# Training and the new wheels



## Southern Grace (Feb 15, 2013)

River is coming along quite well. She's gotten the hang of ground driving, so we decided to hitch her to the tire this weekend. I decided to try starting her in an open bridle, I've never driven without blinders before, but I had read a lot about it a while back and figured if I was going to try it, it needed to be from day one. A friend and I went out and took everything slowly, from leading her with someone dragging the tire behind her, to the end of the session having her calmly driving down the track and making turns. I was quite proud of her, she had a couple of moments of raising her head and eyeing that thing following her, but then decided it must be okay and took everything quite in stride.










I also purchased my first cart this weekend. It's an older Meadowbrook. The seller did not know the maker, and I haven't scowered it yet to see if I can find a name. It is in dire need of a paint job, but other than that is in fine condition. Wheels rotate straight and smooth, shafts feel even. There is a small tear on the back of the seat, but other than that, all it needs is paint to look good as new. Not a bad find for a draft cart in my area, as they are quite few and far between.

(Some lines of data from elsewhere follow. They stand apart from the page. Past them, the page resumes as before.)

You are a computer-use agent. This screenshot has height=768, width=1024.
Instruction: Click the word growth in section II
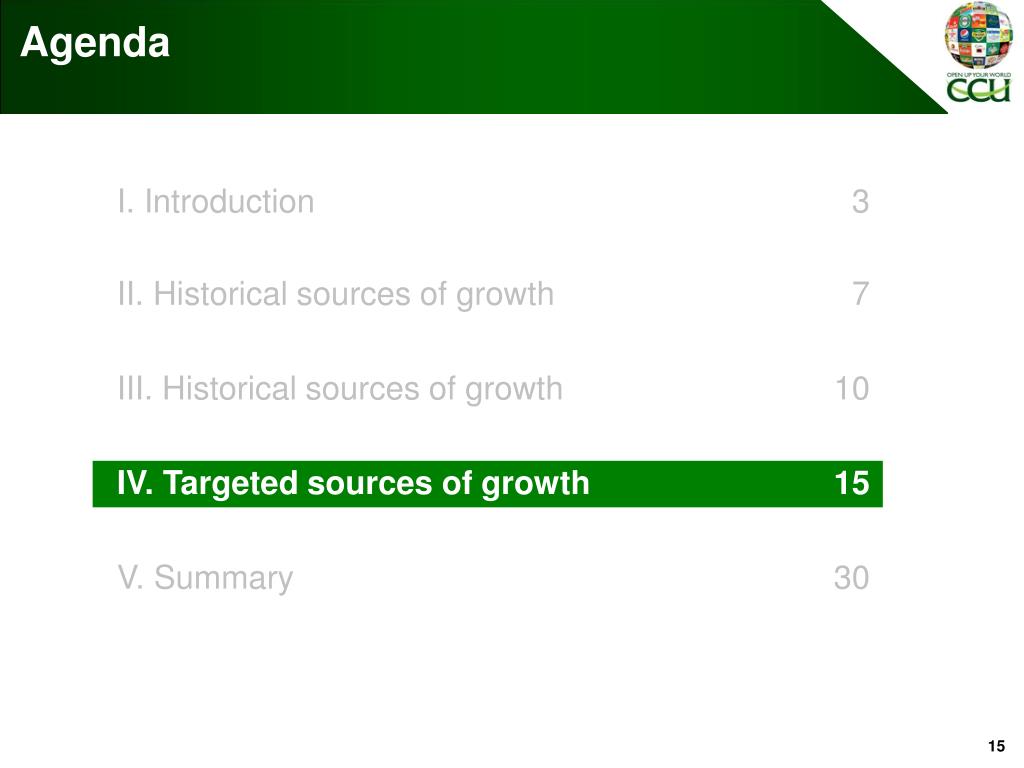tap(505, 296)
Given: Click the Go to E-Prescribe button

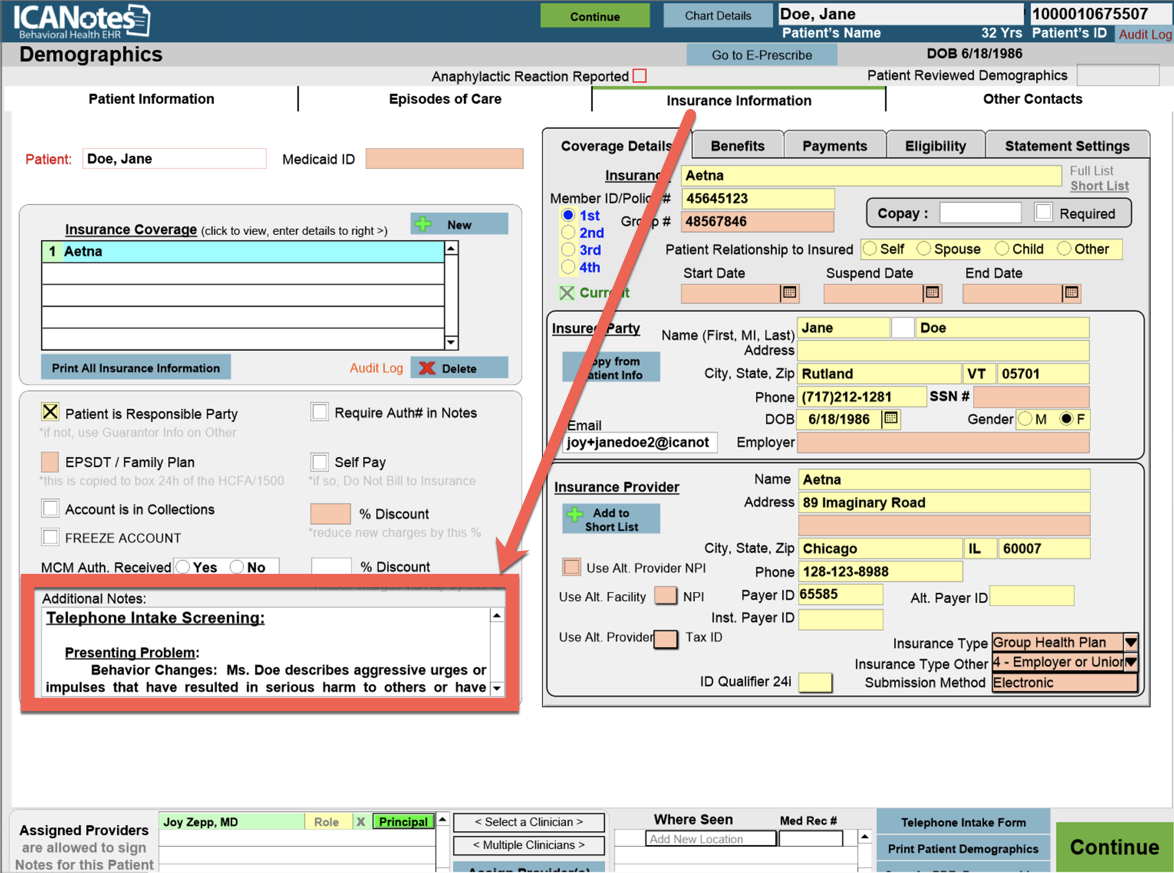Looking at the screenshot, I should click(761, 55).
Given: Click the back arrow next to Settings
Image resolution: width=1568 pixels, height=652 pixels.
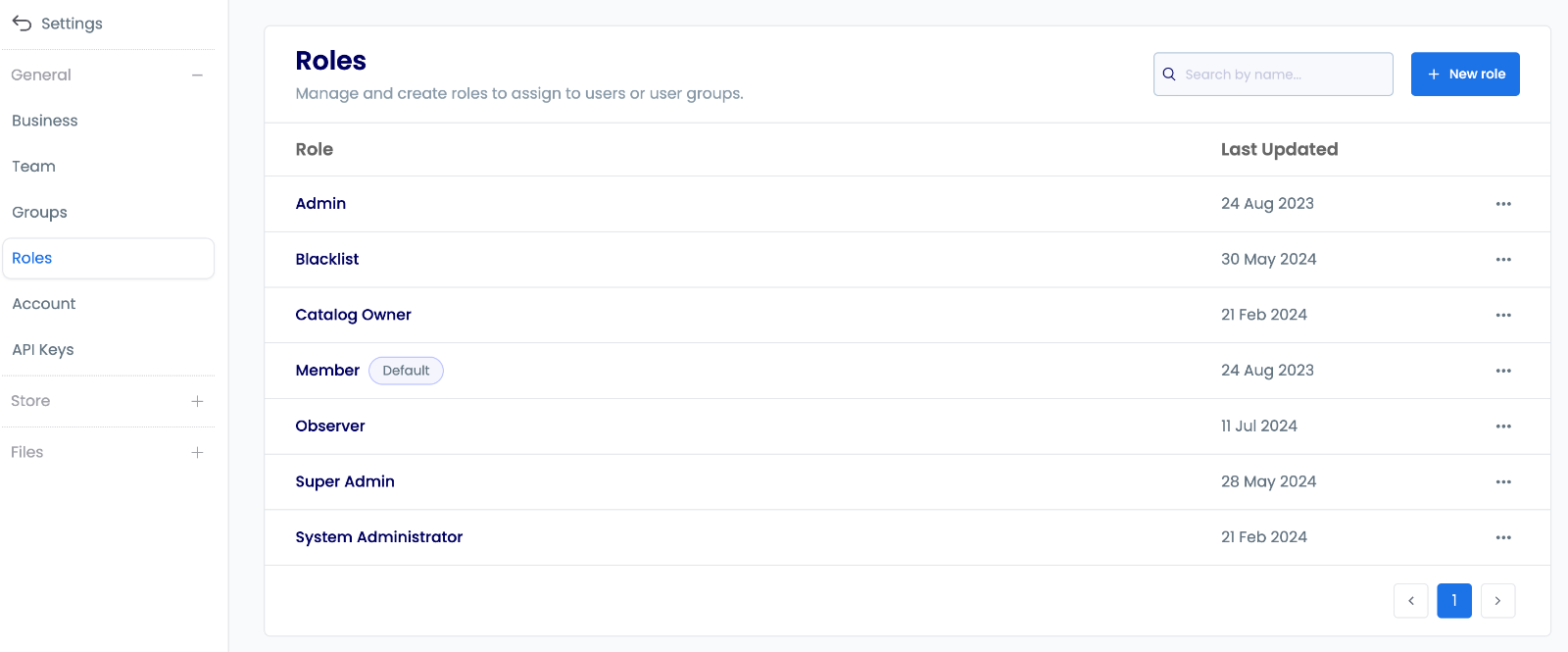Looking at the screenshot, I should (22, 24).
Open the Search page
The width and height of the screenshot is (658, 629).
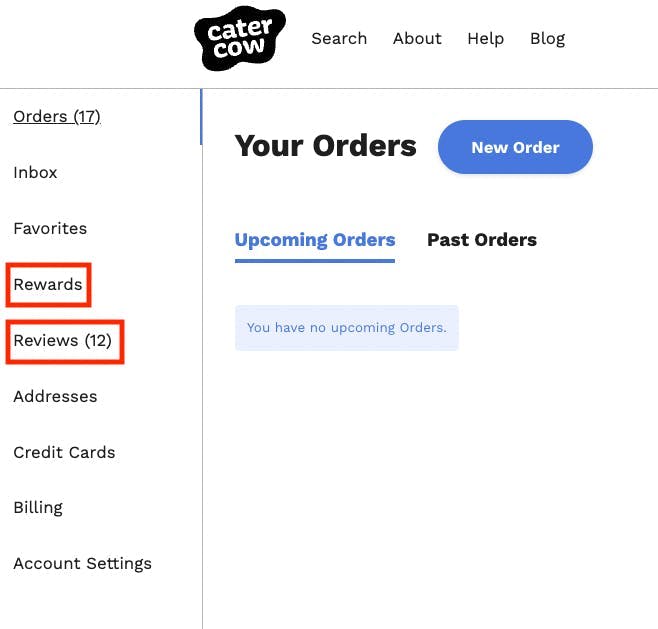click(339, 39)
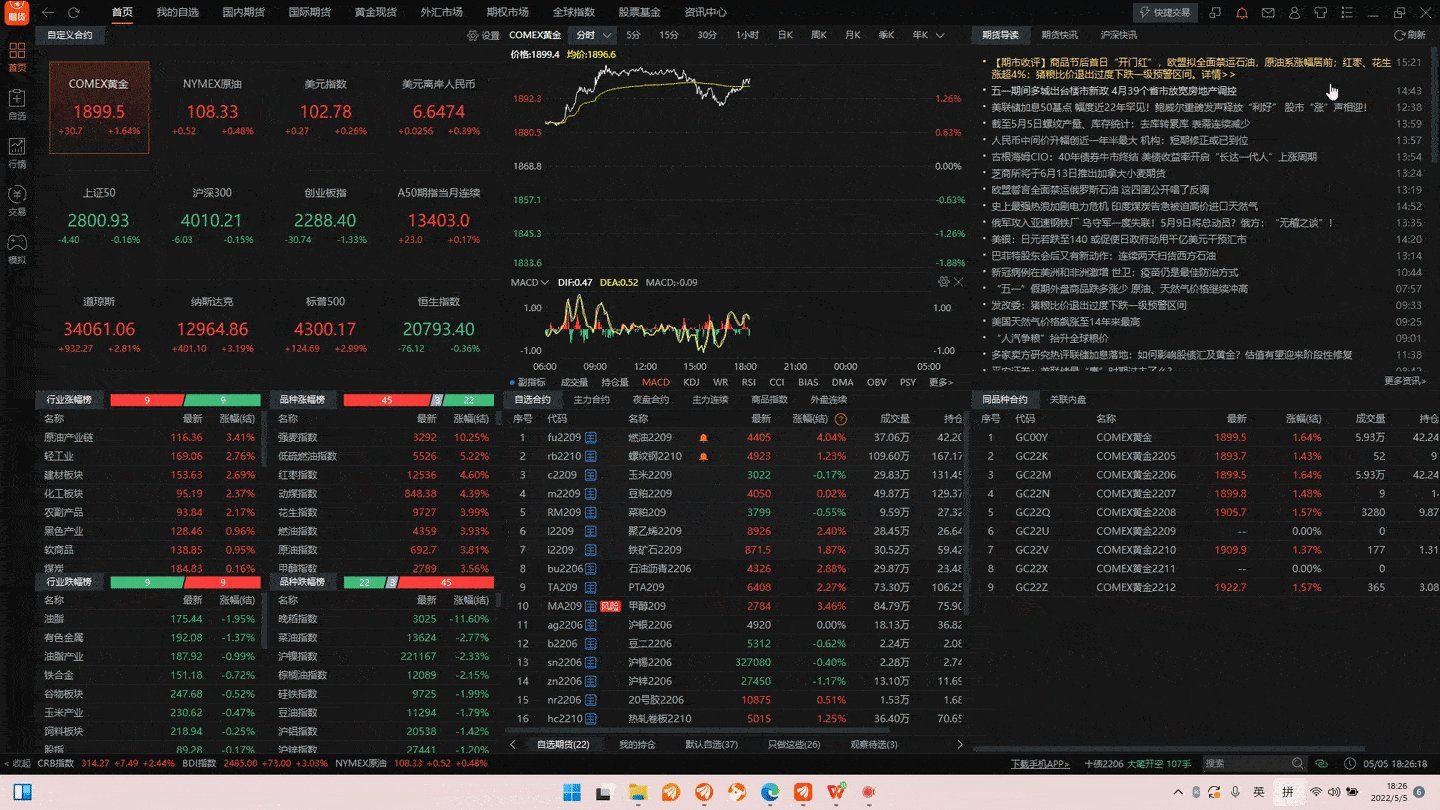Click the news panel vertical scrollbar

pos(1434,150)
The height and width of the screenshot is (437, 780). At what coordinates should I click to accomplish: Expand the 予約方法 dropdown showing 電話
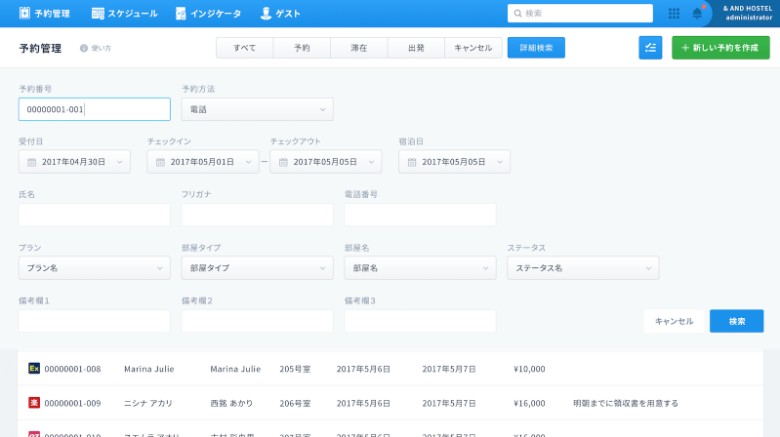[x=257, y=109]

River's still got quite some chunk of time with the tire and other joys before she'll be ready to hitch up to the cart, but I'm quite excited to be getting my ducks in a row.


----------



## Southern Grace (Feb 15, 2013)

Also... since it has to be repainted to go anywhere in public, I'm taking suggestions on colors. I would love if I could strip it down and just varnish the wood. Go with the natural wood coloring and paint the metal parts a glossy black, but that may not be an option. We'll see when I start sanding if I'm going to be able to get all of the paint off. So if I can't pull that off, I have no idea what color I'd like best. The upholstery and dash are black, but everything else can change color, so I'm taking any and all suggestions, as well as tips and hints on the stripping and repaint process, as I don't want to risk the integrity of the vehicle if sanding is not advisable.


----------



## littrella (Aug 28, 2010)

awsome! lucky you!!! I always thought red & black look good on a cart


----------



## Ashleysmardigrasgirl (Jun 28, 2012)

I believe that is a road cart as the meadowbrooks have the fenders and rear entry to the best of my knowledge. Beautiful find though!


----------



## greentree (Feb 27, 2013)

Yes, technically it is a road cart, but it is defined by the attachment of the shafts to the axle. 

It is really pretty! I love the black and yellow, but with draft horses, brighter is better. The hubs should be the same color as the rest of the metal. It looks like it WAS solid yellow, and they painted the black over it.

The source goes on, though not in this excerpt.